A new report by the Department of Investigation has uncovered yet more dysfunction at the troubled Rikers Island prison. The New York Times reports that more than a third of the 153 recently hired corrections officers “had problems that either should have disqualified them or needed further scrutiny” during the application process. The “red flags” include 10 officers who had more than one arrest, and 79 applicants having family members or friends currently or formerly in jail, which is a “potential security threat,” the Times reports.
The New York Daily News has the rundown:
* A correction officer admitted having close ties to a gang member.
* Nearly half the hires — 65 of them — indicated potential problems during their psych exams.
* The Department of Correction’s own intelligence bureau told the DOI there were “dozens of staff with gang affiliations.”

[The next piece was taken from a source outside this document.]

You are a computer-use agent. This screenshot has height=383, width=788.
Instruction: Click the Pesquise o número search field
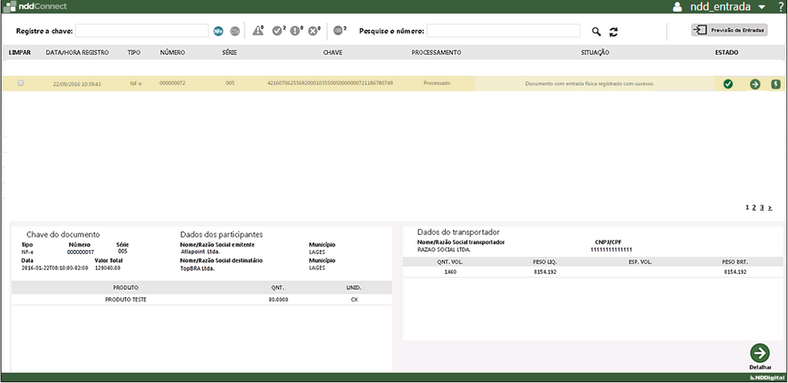coord(503,31)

* Some of the correction officers recently hired had been rejected — sometimes more than once — by the NYPD, the state Corrections Department or the Triborough Bridge and Tunnel police.
* Another applicant had run up $400,000 in debt and was hired anyway despite an administrator’s acknowledgment in his recommendation “that this put him at risk for corruption.”
The report is the most recent in a series that have exposed “a culture of violence” and corruption at the prison complex, prompting Mayor Bill de Blasio to seek serious reform at the facility. In the last year alone, 23 Rikers staff and officials have been arrested or “referred for discipline” by the DOI, for “excessive force, smuggling of contraband, or falsification of documents and evidence,” the Times notes. DOI Commissioner Mark Peters says that the lax hiring practices are related to the general dysfunction:
This is perhaps the most serious challenge facing the Department of Correction, both because we’ve got hard numbers demonstrating a lot of correction officers being hired despite obvious disqualifiers such as gang affiliation, prior arrest, relatives who are incarcerated and failing psychological exams,” said Mark Peters, the Department of Investigation commissioner. “But also because all of the other problems that we’re trying to fix can’t get fully resolved until we solve this problem first.”